L’art de Céline Cléron a quelque chose de grave mais aussi de ludique. C’est pourquoi l’horizon qu’elle propose ici veut déjouer toute velléité de catastrophisme ambiant. Sa nature profonde, son point de mire, correspondent avant tout à un horizon visionnaire qui nous invite plutôt au détournement, au dépassement et à la transcendance.


Dépassement des tensions entre les forces qui habitent ce monde, qui sont réarticulées dans l’exposition avec d’un côté, la verticalité, la structure, la raison, la nécessité de rigidifier et de contraindre, et de l’autre, l’horizontalité, les courbes, le mouvement, avec le besoin de s’échapper et de risquer.


De se risquer à la vision justement. N’oublions pas qu’en cosmographie L’horizon des événements induit également l’existence d’une forme d’au-delà ou d’outre-monde. Un outre-univers sur lequel les scientifiques spéculent actuellement : les trous noirs sont-ils des points de non-retour, des abîmes sans fond ou sans fin ? A moins qu’ils n’ouvrent des passages vers d’autres mondes, d’autres réalités de l’espace-temps auxquels ils pourraient donner accès, par exemple avec le voyage temporel ?


Ces transitions temporelles évoquent certaines œuvres de Céline Cléron qui nous renvoient à d’autres périodes de l’histoire de l’art que l’artiste revisite en les faisant remonter à la surface du présent. Notamment ici avec la résurgence des fascinants portraits du Fayoum exhumés de tombes datant de l’Egypte romaine, avec leurs regards fixes qui semblent nous contempler depuis l’au-delà. Dans l’exposition ils retrouvent une troublante présence à travers une nouvelle série de sculptures faites de verre et de sable qu’ils ont inspiré.

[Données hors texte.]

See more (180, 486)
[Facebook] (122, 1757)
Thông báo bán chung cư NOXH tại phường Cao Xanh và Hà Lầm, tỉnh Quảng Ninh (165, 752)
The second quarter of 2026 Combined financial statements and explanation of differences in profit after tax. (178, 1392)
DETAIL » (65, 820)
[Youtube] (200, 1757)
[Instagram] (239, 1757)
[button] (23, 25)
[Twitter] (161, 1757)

La plupart des images-apparitions que Céline Cléron convoque dans son art (à moins qu’elle ne soit convoquée par elles), proviennent de rêveries étranges ou de curieuses visions le plus souvent inopinées, qui s’imposent à l’artiste avant qu’elle ne les matérialise dans ses sculptures ou dans ses aquarelles.


Ces œuvres-visions que l’artiste reçoit avant de nous les transmettre, renvoient aux mystères de la dimension oraculaire. C’est ce que symbolise également le grand squelette de python de la sculpture éponyme de l’exposition (L’horizon des événements #2). Le python a aussi donné son nom à la fameuse Pythie de Delphes, qui délivrait ses messages du fond d’une grotte, juchée sur un trépied, au bord d’un gouffre.

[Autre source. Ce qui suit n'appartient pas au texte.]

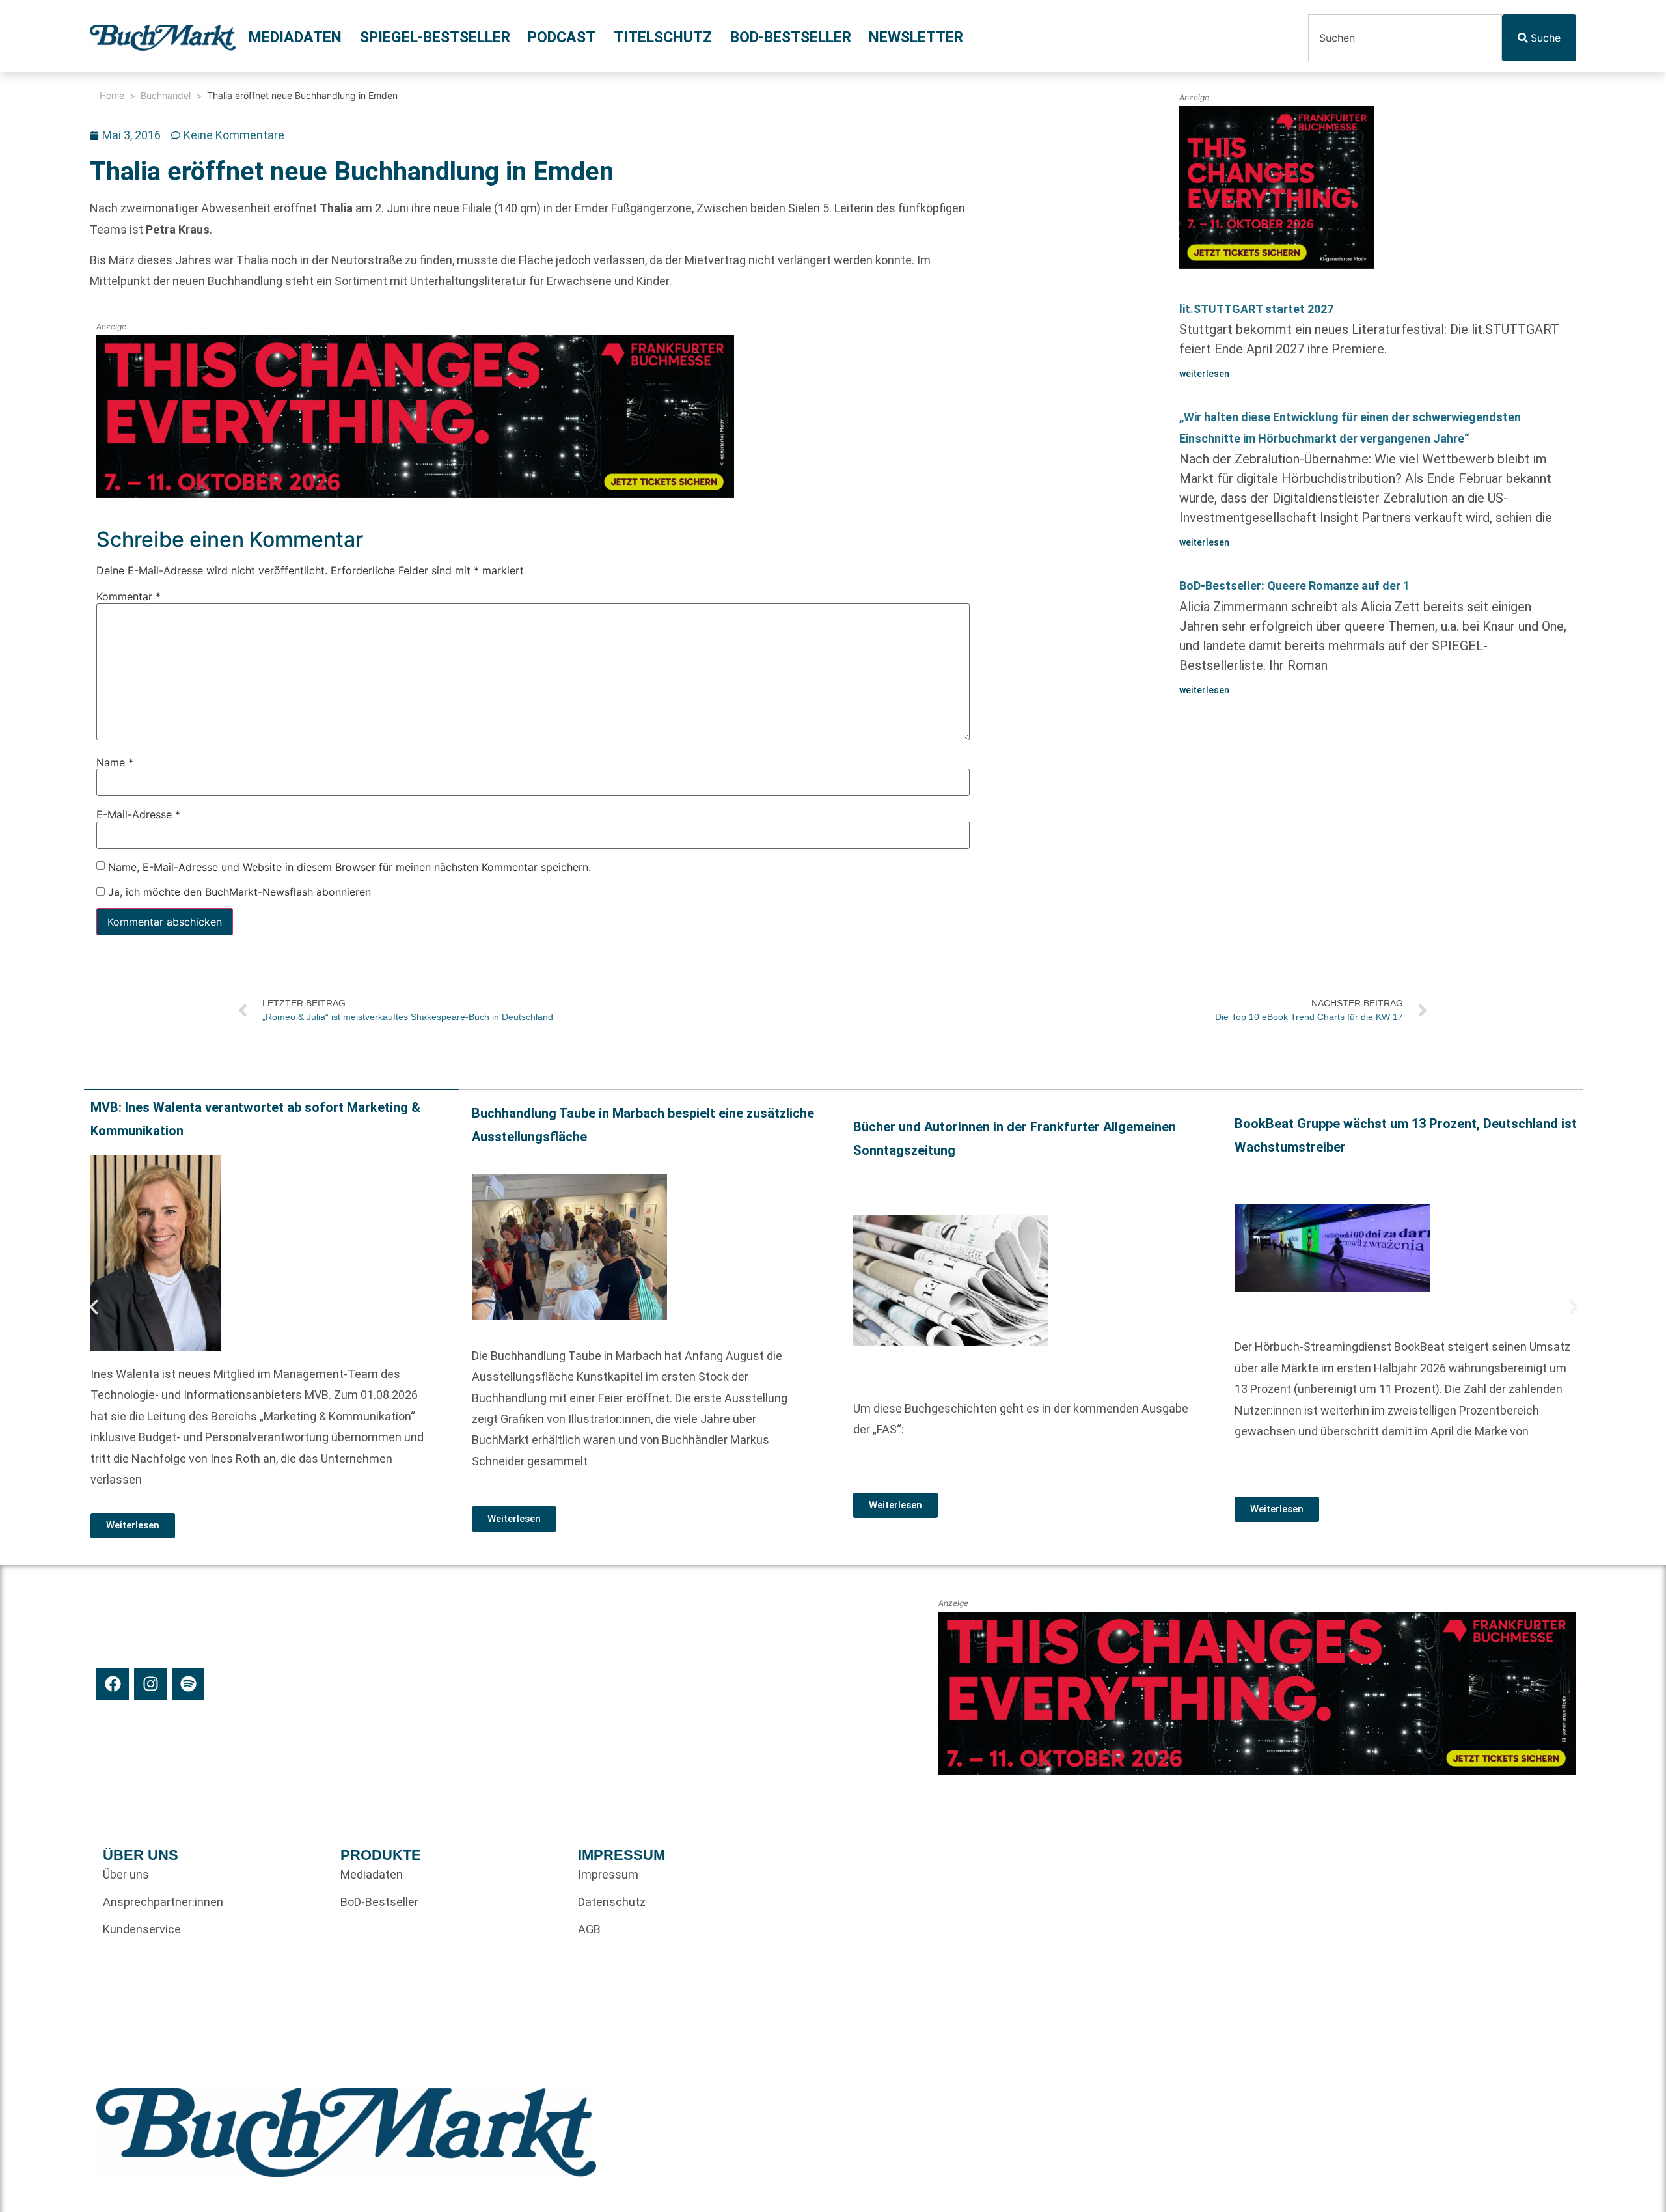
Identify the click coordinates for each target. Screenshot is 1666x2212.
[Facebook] (112, 1684)
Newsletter (916, 37)
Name (114, 762)
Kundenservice (142, 1929)
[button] (93, 1307)
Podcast (561, 37)
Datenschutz (612, 1902)
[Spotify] (188, 1684)
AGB (589, 1929)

Ici la grotte est bien entendu l’exposition où Céline Cléron nous invite à nous placer au bord du monde pour reconsidérer l’œuvre-oracle comme clef et comme possible résolution. Comme forme d’espoir aussi, puisque L’horizon des événements redevient ici un horizon visionnaire auquel les œuvres d’art donnent à nouveau accès.